How to complete this task
Which lines mention "dropdown"? Show each one from the listing.

Data in this exercise

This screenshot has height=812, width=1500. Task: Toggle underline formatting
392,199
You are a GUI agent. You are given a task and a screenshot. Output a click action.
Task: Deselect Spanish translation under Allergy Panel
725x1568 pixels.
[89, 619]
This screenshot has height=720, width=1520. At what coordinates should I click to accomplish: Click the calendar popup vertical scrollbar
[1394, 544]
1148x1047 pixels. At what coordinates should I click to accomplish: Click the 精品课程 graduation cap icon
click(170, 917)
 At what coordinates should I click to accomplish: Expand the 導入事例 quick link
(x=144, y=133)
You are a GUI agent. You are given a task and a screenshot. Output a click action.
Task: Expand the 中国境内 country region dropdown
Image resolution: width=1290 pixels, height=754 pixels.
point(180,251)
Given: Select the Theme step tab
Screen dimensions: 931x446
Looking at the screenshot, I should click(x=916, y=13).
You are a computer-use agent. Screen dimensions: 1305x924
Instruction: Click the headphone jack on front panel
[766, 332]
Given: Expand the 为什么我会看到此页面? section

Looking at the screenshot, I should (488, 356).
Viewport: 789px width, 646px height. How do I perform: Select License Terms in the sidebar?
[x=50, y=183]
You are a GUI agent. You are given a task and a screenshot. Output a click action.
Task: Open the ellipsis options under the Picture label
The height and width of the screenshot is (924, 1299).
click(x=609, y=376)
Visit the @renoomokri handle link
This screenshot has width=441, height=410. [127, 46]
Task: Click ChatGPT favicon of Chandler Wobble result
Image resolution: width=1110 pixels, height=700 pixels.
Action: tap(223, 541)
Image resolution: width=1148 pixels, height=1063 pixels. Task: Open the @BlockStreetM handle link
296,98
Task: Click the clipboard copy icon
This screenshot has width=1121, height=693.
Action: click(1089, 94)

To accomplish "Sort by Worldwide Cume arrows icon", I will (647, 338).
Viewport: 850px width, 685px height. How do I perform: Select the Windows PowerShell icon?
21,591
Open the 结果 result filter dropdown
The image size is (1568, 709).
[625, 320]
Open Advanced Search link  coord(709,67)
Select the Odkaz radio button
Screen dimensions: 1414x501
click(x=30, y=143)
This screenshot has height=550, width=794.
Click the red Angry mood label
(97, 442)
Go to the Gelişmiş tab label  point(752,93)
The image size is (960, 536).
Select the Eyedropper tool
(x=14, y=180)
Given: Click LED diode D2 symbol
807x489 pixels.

Output of the task
Task: Expand the 中国境内 country region dropdown
Open the 结果 result filter dropdown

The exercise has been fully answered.